Data provided →
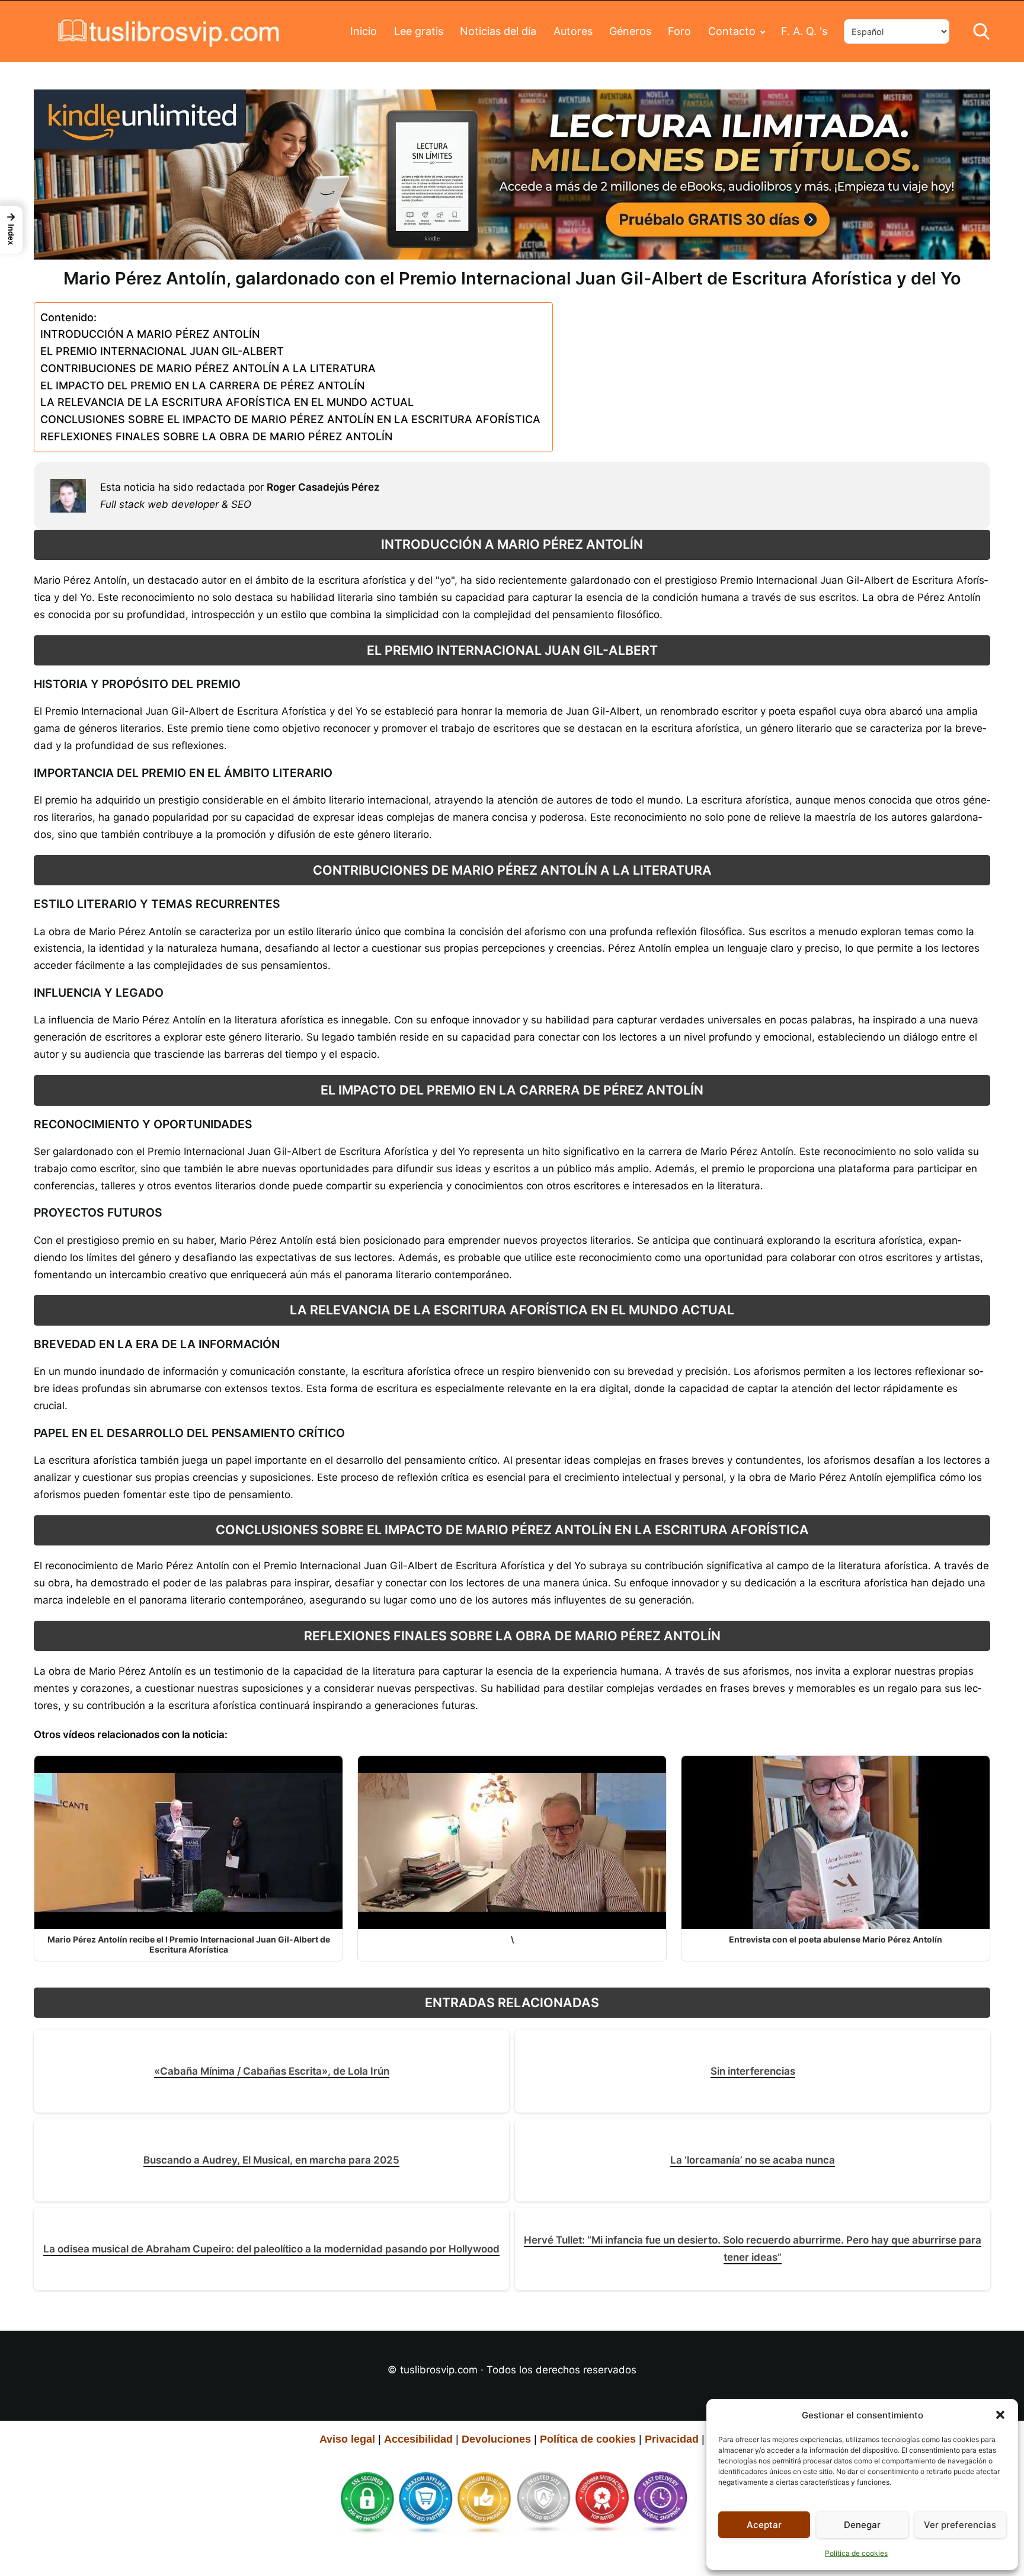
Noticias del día (498, 31)
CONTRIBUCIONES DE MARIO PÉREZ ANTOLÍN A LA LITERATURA (208, 368)
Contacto (732, 31)
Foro (679, 31)
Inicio (363, 31)
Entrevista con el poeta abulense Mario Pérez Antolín (835, 1939)
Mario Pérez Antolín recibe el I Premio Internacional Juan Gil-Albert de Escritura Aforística (188, 1944)
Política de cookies (856, 2553)
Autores (573, 31)
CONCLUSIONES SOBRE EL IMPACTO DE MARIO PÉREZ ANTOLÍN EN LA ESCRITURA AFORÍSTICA (290, 419)
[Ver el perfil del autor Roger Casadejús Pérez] (68, 496)
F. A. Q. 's (804, 31)
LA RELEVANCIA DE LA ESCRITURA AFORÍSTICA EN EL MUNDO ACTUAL (227, 402)
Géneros (630, 31)
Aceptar (764, 2524)
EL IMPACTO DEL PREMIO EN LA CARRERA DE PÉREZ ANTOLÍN (202, 385)
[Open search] (981, 31)
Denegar (862, 2524)
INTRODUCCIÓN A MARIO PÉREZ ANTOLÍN (150, 334)
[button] (1000, 2415)
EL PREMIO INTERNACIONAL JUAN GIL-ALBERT (162, 351)
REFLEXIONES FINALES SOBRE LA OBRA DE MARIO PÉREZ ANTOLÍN (216, 436)
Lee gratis (418, 31)
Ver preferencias (960, 2524)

What the task asks →
The final stretch of the listing, from the line containing "Aceptar (764, 2524)" through its last line, both included, is to be output exactly and by itself.

Worked solution →
Aceptar (764, 2524)
EL IMPACTO DEL PREMIO EN LA CARRERA DE PÉREZ ANTOLÍN (202, 385)
[Open search] (981, 31)
Denegar (862, 2524)
INTRODUCCIÓN A MARIO PÉREZ ANTOLÍN (150, 334)
[button] (1000, 2415)
EL PREMIO INTERNACIONAL JUAN GIL-ALBERT (162, 351)
REFLEXIONES FINALES SOBRE LA OBRA DE MARIO PÉREZ ANTOLÍN (216, 436)
Lee gratis (418, 31)
Ver preferencias (960, 2524)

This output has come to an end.